The St Vincent and the Grenadines Red Cross Society (SVGRC), said it is continuing to work alongside several government ministries on varying projects to facilitate and further support the recovery phase for persons whose lives and livelihoods have been affected by the volcanic eruptions.
In a release, the organisation said it: continues to distribute food and non-food items in communities across the country which saw an increase from 1100 persons to 4000 affected persons receiving assistance. The private and business sector as well as faith based organisations have also received support from the SVGRC.
Close to 300 persons benefited from the Cash and Voucher Assistance (CVA). Through this programme many were able to pay their rent and other amenities. There continues to be a lot of emphasis placed towards the support of persons who are returning to their communities.
Community residents have been uniting to embark on a clean-up response and the SVGRC team has supported these efforts through the distribution of wheel barrows, shovels, and garden tools. The SVG Red Cross also embarked on different programmes which focussed on children who were affected by the volcanic eruptions. The Child Friendly Spaces Programme was able to highlight the importance of psychosocial support and this resulted in more than 400 children benefitting through the distribution of children kits.
Two months ago, the government declared the all clear for persons to safely return to their homes. The SVGRC team played an integral role by assisting in the closing of most schools that were used as shelters. However, returning home has not been possible for some families whose homes were destroyed during the volcanic eruptions. The organisation has been in collaboration with the ministry of National mobilisation, Social development, family, gender affairs, youth, housing and informal human settlement to embark on a Rental Support programme to facilitate persons who are unable to return home. Fifty-three families (170) persons from 11 schools were able to benefit through this program.
The organisation is looking at ways where it can continue to help affected persons and according to the Operations Manager, Julia Simmons, assessments are still ongoing to support [people in] the fishing & farming industries, cottage industries and livestock farming. Hundreds of affected persons whose livelihoods were hampered during and after the volcanic eruptions are expected to benefit through these initiatives.
“We want to get people back on their feet” , said Simmons. She said now that most persons are no longer in a government shelter, the primary focus is to transition these persons from a dependency state and getting them back to a normal life or at the very best, as close as possible to where they once were.
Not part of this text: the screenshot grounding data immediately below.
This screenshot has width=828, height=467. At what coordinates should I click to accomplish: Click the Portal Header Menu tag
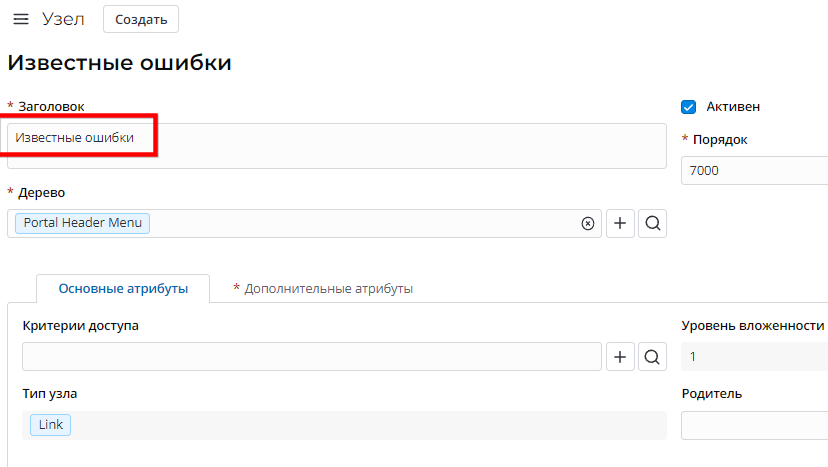click(82, 223)
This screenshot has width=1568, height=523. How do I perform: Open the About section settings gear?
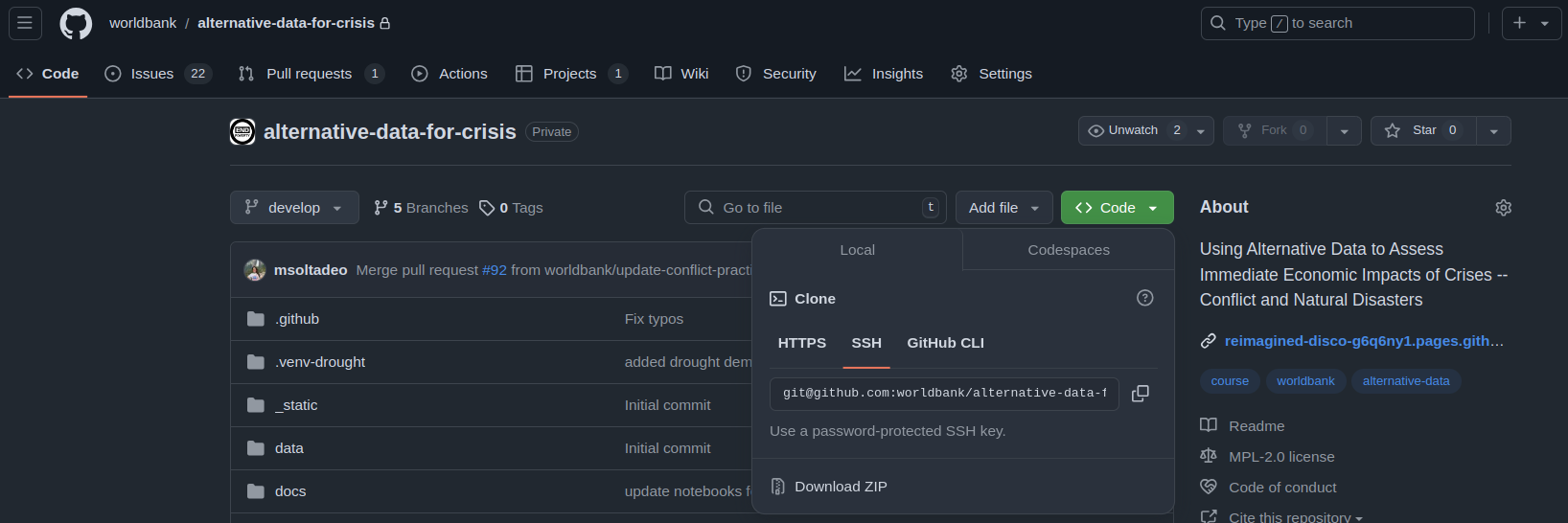(1503, 208)
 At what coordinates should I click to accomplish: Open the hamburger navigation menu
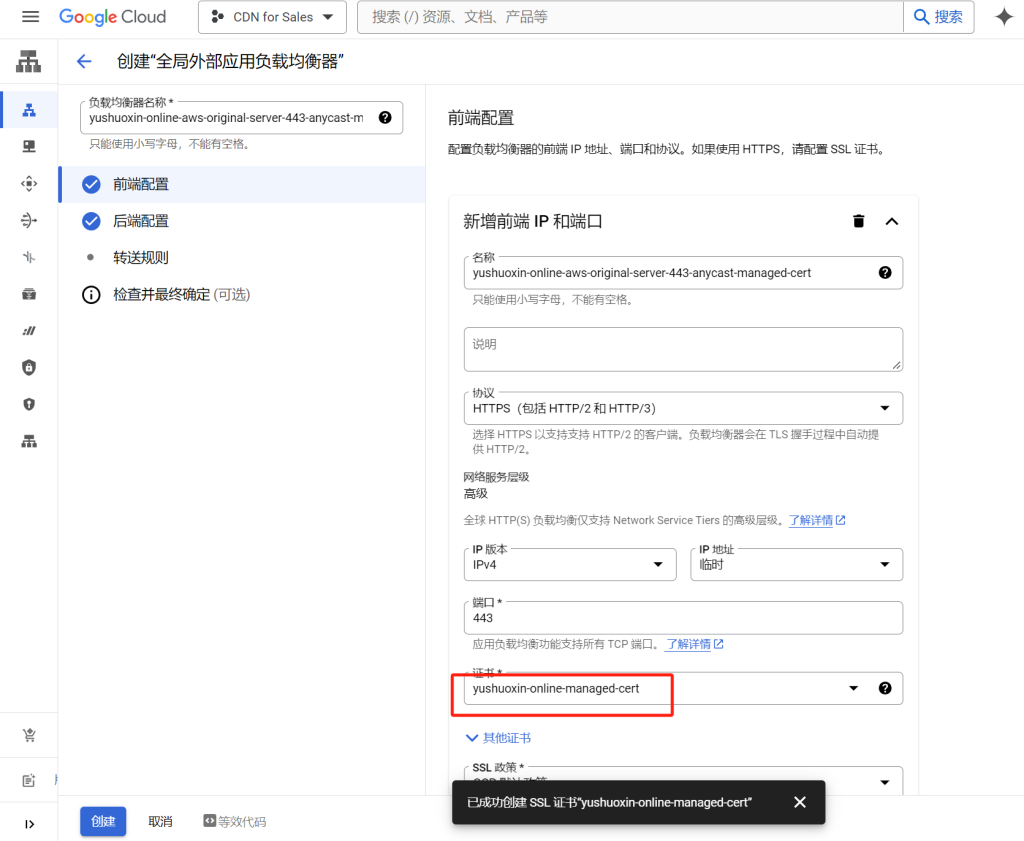coord(30,17)
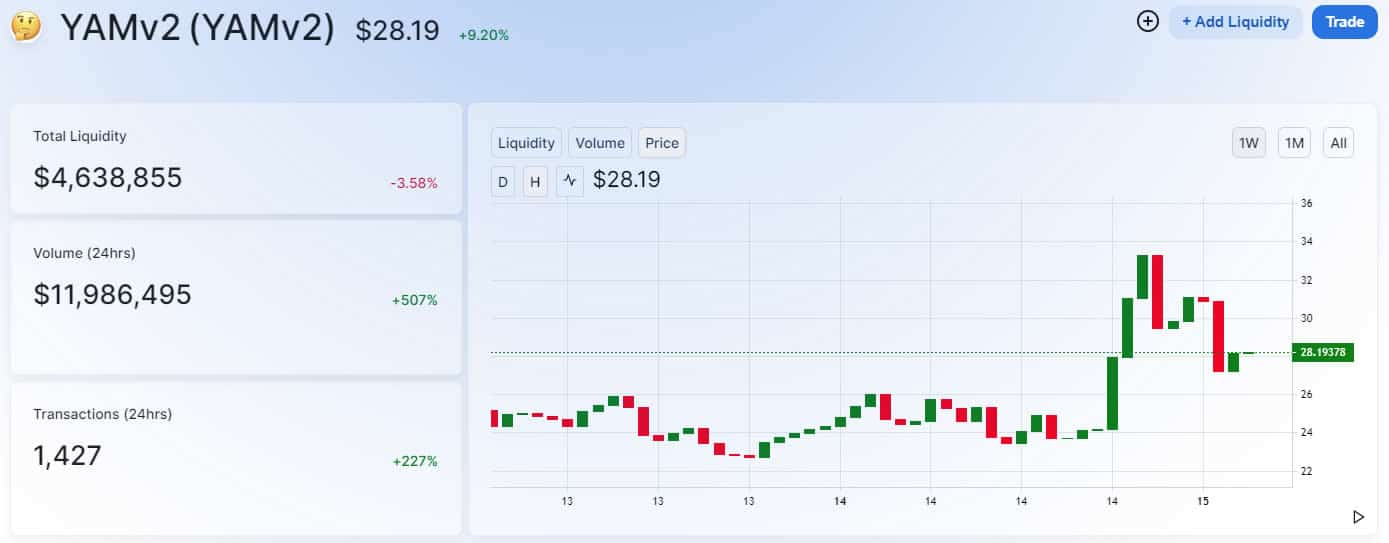Toggle daily candles with the D button
Viewport: 1389px width, 543px height.
pos(503,181)
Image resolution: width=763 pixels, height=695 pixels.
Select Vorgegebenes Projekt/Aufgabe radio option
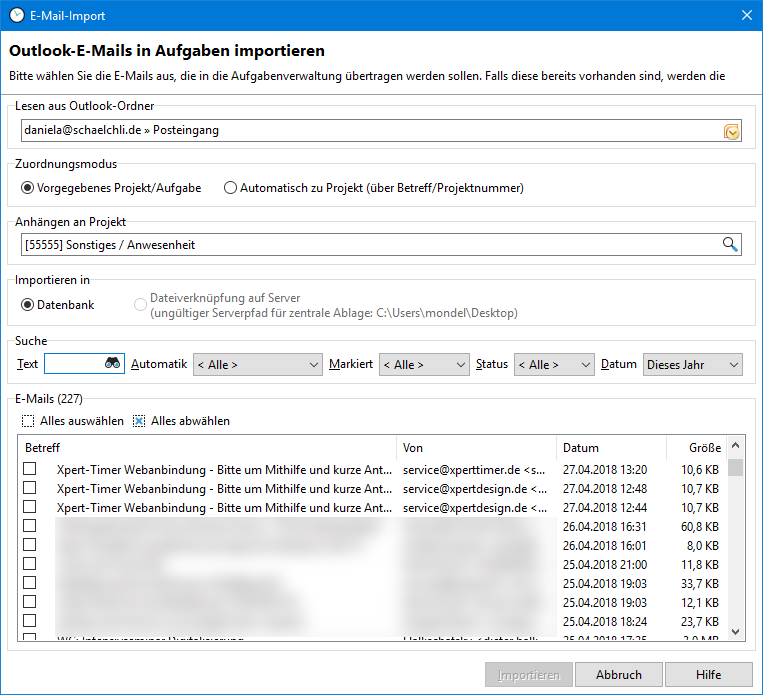coord(28,188)
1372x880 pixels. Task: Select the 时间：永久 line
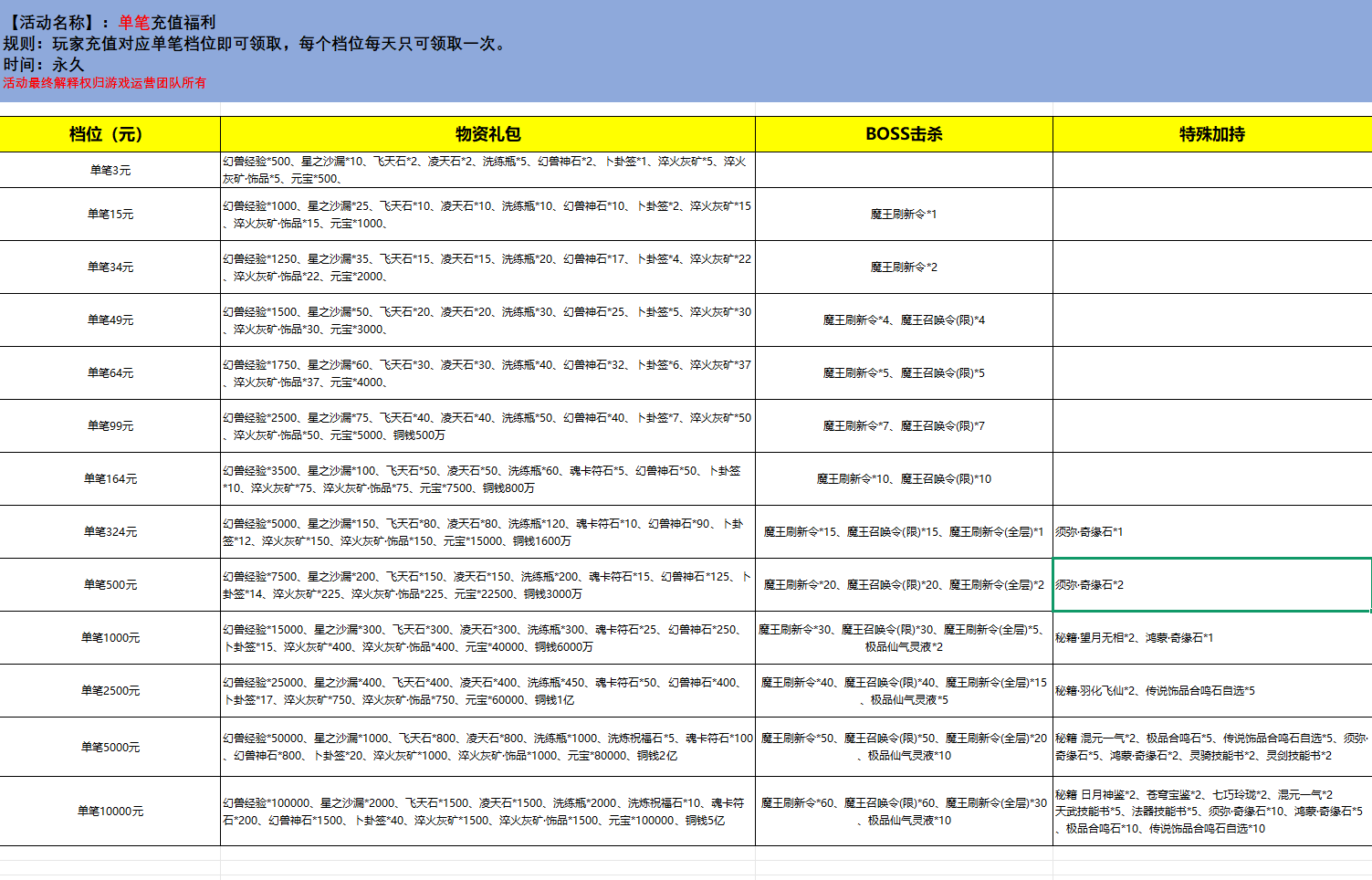click(x=44, y=65)
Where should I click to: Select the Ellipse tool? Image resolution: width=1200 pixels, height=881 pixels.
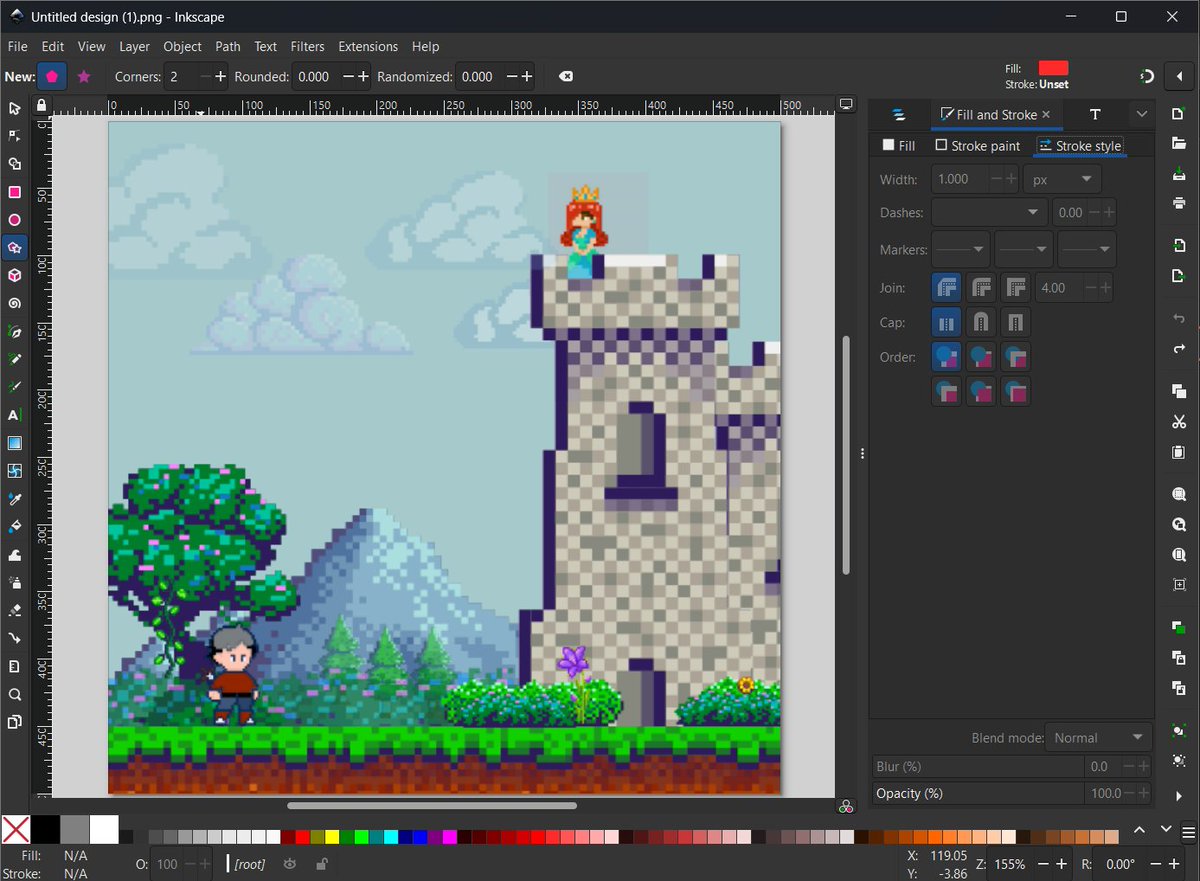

She said that while most of the challenges still exist, persons are anxious to return to their community homes.
With the recent spike in COVID-19 infection rates and the unfortunate deaths, the SVGRC team has doubled its efforts and paired the volcanic eruption response with that of COVID-19 and has lent support to the taxi drivers and public transport operators with items to help practice and further encourage health and safety during their daily operations interfacing with the public.